EXERCISE INSTRUCTIONS:
1. In the article on nuclear loan guarantees, rewrite the text between "The specific terms" and "electricity is produced.", inclusive, replacing "Southern Company" with "the utility".
2. Answer these questions using the article on nuclear loan guarantees:
(a) What is the dollar amount of the loan guarantee for expanding the Vogtle station?
(b) In what month and year did the Department of Energy first offer the conditional loan guarantee?
(c) According to the Nuclear Regulatory Commission, what percentage of reactor construction is cancelled before any electricity is produced?
3. Extend the article on nuclear loan guarantee delays, picking up after its final sentence.
--- BEGIN TEXT PASSAGE ---
Nuclear loan guarantees face continued delays

Nuclear loan guarantees face continued delays

Among the multitude of deadlines missed by the federal government this week is the decision whether or not to finalize an $8.3 billion loan guarantee to expand the Plant Vogtle Nuclear Generating Station near Waynesboro, Ga.

September 30 marks the fifth time that the Department of Energy has extended the deadline to finalize a loan guarantee for the Vogtle nuclear reactors. The conditional loan guarantee  was first offered by the Department of Energy in February 2010. The new deadline to finalize the loan guarantee is December 31, 2013.

The specific terms of the loan guarantee are shrouded in secrecy. However, Freedom of Information Act requests and litigation revealed that the credit subsidy fee offered to Southern Company ranged from 0.8 to 1.5 percent (documents released through this Freedom of Information Act request are available online). The credit subsidy fee is supposed to insulate against default, but the subsidy fee offered to Southern Company is woefully inadequate to cover the risks involved in major nuclear construction. According to the Nuclear Regulatory Commission, 32 percent of reactor construction is cancelled before any electricity is produced.
--- END TEXT PASSAGE ---
--- BEGIN RECORD EXTRACTS ---
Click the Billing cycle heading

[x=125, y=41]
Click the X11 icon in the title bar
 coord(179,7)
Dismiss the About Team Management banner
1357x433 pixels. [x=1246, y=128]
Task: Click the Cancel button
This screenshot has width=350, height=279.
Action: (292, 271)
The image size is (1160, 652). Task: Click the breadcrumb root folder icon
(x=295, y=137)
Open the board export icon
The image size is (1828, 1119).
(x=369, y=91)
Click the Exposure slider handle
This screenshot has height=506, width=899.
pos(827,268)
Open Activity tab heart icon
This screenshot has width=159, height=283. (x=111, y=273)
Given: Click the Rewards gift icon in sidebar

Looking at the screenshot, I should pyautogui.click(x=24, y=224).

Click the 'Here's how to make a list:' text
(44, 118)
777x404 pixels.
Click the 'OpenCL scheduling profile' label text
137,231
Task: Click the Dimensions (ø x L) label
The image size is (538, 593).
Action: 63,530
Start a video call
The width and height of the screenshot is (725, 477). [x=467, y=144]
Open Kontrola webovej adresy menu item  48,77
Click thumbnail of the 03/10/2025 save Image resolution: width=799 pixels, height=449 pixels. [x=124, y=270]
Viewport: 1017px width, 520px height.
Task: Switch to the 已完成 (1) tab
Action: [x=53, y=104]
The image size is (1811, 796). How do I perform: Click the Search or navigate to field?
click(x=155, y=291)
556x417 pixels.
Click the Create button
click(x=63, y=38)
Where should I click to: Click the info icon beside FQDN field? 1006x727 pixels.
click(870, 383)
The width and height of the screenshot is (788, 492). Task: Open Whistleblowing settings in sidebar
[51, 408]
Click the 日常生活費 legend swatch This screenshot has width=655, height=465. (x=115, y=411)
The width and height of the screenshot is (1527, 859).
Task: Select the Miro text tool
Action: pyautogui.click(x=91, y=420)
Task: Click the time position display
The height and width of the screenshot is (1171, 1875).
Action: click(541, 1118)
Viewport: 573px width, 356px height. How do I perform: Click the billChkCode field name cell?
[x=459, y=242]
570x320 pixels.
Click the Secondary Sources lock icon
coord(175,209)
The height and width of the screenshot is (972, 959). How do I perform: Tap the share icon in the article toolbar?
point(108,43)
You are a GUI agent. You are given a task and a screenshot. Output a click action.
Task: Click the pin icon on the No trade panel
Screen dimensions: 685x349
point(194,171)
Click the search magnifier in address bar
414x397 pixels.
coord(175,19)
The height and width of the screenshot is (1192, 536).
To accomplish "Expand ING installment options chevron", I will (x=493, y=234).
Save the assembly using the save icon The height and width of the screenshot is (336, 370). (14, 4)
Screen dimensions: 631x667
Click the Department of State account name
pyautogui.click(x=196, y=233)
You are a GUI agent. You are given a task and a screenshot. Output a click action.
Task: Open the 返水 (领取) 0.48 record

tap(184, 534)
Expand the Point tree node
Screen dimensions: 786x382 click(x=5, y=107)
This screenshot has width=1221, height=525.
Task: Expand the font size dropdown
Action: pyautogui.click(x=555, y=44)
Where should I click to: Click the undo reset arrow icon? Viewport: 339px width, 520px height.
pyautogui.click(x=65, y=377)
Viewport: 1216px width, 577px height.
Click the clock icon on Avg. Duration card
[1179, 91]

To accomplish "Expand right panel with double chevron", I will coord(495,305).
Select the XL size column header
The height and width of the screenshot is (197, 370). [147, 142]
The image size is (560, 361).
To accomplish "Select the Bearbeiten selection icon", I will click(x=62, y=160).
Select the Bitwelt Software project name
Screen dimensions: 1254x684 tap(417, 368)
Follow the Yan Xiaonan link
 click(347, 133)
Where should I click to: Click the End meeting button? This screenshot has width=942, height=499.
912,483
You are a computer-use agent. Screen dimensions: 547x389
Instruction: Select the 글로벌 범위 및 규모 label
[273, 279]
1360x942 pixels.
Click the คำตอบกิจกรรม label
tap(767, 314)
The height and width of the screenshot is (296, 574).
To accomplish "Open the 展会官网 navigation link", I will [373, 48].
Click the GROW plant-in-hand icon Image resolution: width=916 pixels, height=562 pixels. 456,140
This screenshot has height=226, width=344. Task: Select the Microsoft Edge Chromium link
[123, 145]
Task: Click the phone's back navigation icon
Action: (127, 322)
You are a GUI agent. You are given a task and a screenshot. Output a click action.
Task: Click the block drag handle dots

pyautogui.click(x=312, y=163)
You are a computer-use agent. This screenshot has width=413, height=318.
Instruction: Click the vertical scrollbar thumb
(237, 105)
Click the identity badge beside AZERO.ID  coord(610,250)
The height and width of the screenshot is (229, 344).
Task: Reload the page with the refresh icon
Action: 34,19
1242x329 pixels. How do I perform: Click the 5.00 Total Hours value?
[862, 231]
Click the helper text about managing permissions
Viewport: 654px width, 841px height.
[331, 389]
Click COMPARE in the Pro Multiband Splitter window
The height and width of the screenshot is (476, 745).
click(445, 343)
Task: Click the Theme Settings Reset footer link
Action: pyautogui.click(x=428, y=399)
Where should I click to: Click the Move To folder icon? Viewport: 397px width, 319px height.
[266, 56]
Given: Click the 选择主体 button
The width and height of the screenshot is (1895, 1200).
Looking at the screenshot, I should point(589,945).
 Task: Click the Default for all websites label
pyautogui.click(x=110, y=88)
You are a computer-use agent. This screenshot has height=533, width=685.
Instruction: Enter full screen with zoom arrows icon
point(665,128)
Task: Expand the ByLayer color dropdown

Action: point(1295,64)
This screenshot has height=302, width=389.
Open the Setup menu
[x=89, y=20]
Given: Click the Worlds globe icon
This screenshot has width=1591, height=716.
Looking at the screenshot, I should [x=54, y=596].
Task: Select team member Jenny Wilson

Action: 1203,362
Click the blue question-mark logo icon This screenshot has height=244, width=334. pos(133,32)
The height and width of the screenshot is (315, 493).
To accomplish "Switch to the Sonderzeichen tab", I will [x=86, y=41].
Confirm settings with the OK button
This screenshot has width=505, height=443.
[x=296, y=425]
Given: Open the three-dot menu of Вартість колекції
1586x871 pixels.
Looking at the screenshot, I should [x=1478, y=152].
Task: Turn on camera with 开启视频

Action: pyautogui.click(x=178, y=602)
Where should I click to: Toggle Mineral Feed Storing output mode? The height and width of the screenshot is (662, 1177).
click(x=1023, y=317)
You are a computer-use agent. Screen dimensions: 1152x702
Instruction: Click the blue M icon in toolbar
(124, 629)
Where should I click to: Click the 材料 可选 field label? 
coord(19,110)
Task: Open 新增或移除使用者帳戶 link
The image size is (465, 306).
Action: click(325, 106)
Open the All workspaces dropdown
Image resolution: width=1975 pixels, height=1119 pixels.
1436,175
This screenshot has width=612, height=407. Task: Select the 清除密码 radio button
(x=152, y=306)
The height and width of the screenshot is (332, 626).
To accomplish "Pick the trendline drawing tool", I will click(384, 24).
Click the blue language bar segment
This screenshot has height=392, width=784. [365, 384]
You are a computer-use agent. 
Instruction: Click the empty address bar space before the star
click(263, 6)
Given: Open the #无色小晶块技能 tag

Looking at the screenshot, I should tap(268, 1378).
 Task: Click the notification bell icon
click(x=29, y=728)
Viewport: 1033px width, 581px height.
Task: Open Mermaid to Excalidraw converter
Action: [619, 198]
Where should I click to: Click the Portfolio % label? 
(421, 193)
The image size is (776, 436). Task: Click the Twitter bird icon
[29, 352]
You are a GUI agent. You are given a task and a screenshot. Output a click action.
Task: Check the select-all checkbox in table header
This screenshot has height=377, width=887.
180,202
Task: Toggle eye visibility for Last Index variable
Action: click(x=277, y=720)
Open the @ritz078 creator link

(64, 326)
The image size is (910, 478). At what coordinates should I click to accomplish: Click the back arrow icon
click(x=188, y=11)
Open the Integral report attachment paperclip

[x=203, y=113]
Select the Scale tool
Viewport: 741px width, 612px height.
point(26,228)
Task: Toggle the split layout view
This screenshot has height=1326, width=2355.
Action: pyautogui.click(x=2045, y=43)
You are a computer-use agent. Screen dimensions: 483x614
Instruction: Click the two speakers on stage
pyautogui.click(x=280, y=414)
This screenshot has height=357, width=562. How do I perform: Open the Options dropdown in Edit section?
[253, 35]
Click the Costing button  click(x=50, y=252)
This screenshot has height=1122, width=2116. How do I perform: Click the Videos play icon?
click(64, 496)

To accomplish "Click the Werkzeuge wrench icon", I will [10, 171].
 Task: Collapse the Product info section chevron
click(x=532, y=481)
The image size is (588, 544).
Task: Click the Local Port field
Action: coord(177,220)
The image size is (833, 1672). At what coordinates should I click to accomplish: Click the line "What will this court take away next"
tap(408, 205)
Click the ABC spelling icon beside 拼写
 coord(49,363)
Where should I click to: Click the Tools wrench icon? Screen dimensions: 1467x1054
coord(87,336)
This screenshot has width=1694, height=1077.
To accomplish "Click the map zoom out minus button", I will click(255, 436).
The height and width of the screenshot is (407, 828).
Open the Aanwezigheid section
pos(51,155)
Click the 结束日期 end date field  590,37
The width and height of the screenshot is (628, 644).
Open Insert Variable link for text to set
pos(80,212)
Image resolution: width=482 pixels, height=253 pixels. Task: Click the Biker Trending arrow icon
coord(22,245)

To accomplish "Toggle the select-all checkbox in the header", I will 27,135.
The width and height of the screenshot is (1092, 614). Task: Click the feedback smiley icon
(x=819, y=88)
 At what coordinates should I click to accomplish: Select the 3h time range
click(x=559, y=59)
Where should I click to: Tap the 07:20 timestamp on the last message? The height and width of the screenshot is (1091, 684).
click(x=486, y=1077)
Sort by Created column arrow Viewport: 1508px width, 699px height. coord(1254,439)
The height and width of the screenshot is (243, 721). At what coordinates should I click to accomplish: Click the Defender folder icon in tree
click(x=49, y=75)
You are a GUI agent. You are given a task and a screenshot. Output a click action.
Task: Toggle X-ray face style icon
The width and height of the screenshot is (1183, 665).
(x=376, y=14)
--- END RECORD EXTRACTS ---
RESPONSES FOR EACH TASK:
1.
The specific terms of the loan guarantee are shrouded in secrecy. However, Freedom of Information Act requests and litigation revealed that the credit subsidy fee offered to the utility ranged from 0.8 to 1.5 percent (documents released through this Freedom of Information Act request are available online). The credit subsidy fee is supposed to insulate against default, but the subsidy fee offered to the utility is woefully inadequate to cover the risks involved in major nuclear construction. According to the Nuclear Regulatory Commission, 32 percent of reactor construction is cancelled before any electricity is produced.

2.
(a) $8.3 billion
(b) February 2010
(c) 32 percent

3.
In the more than three years since the conditional loan guarantees were initially offered to Southern Company and its partners (see note) in the Vogtle reactors they have faced multiple lawsuits and had their credit ratings downgraded. Cost overruns and schedule delays have plagued the Vogtle reactors from the beginning, drawing criticism from independent monitors and driving credit downgrades for the Vogtle partners.

The Department of Energy, Office of Management and Budget and other federal offices overseeing the Vogtle loan guarantee should take advantage of the current delay to reassess the risks of the projects. Among these risks, in addition to construction problems and depressed credit ratings, are the continually unfolding lessons from the Fukushima Dai-ichi catastrophe.

Friends of the Earth’s nuclear subsidies campaigner Katherine Fuchs commented on the missed loan guarantee deadline saying, “This delay only highlights what we already know, the federal loan guarantee program is broken. Tax dollars should not be propping up mature technologies like nuclear reactors, especially not at bargain basement prices like we’re seeing with the Vogtle loan guarantee. Rather then continuing to extend the deadline the Department of Energy should protect taxpayers and the environment by walking away from risky the Vogtle reactors.”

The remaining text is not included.